Friday, December 02, 2011

Newt and Barney

  I see that Barney Frank says that Newt Gingrich is "'the single biggest factor' in destroying Washington culture." I can almost feel the blowback from Newties and Newtettes determined to show you that the real culprit is Barney Frank.

I come down as a Frankite on this one. I'm one of that cadre who has long thought to be the razor-smartest, the wittiest person in Congress since Daniel Patrick Moynihan--and perhaps more important, the one most completely in control of his brief.

But with two important qualifications, both of which argue for the proposition that it probably is really time for him to go.

One, I think he is suffering from an advanced case of that variety of Washingtonitis who believes there is no problem too big or to be small to be addressed by the therapy of legislation--even if that means legislative enactment somewhere near the size and complexity of the Ramayana.

Take financial regulation (Dodd-Frank!) take health care (please!) --take any other major and many less important legislative initiatives of the last generation.

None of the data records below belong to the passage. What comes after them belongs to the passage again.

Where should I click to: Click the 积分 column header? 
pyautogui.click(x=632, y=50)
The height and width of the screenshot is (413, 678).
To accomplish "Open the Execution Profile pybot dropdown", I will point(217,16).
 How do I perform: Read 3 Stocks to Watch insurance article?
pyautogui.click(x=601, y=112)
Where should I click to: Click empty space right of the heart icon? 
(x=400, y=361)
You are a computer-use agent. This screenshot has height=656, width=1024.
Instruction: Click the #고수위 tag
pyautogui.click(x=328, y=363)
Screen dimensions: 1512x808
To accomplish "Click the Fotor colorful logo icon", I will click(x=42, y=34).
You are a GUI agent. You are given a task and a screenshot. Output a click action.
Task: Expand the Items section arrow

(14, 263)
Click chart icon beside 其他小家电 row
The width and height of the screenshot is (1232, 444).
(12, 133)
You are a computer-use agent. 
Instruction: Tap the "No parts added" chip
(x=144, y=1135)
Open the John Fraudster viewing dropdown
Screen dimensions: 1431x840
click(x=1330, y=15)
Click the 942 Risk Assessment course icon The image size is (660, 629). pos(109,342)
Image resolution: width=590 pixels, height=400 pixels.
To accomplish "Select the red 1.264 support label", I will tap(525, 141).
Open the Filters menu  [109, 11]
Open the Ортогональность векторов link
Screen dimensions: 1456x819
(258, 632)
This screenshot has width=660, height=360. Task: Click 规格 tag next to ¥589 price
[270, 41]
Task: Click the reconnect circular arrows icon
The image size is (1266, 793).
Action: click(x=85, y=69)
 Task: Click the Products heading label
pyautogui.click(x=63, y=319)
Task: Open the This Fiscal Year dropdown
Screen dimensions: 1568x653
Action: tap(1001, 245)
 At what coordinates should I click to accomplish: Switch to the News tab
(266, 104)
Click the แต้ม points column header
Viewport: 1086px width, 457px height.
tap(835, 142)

For good or ill (and there is a lot of good), one drawback of virtually all of these items is the symptoms of advanced elephantitis--bills that no one person, not even Barney Frank--could possibly understand and which, therefore, cannot possibly be made intelligible to a democratic populace.

I think I know the reason for this insidious malady--namely, stuff happens. Nobody planned it this way, things just evolved over time to the point where you can't expect a measure to be taken seriously unless it bottles up whole swamps full of primordial ooze. Every congressman wants a voice; every lobbyist wants a voice; every voice wants a voice of its own.

And it gets worse. That is: no measure escapes from Capitol Hill any more without by its very nature generating lifetime employment for a new generation of Congressional staffers--not to speak of Congresspersons and Senators themselves. I suppose you can fight over just exactly how insidious this (on a scale from "apocalyptic" to "not very apocalyptic"), but there it is.

And to whom is this sub-issue most likely to be invisible. Hah, you guessed it: to Barney Frank and his kindred who are so accustomed to their way of doing business that they can't even recognize the problems they cause for the rest of us.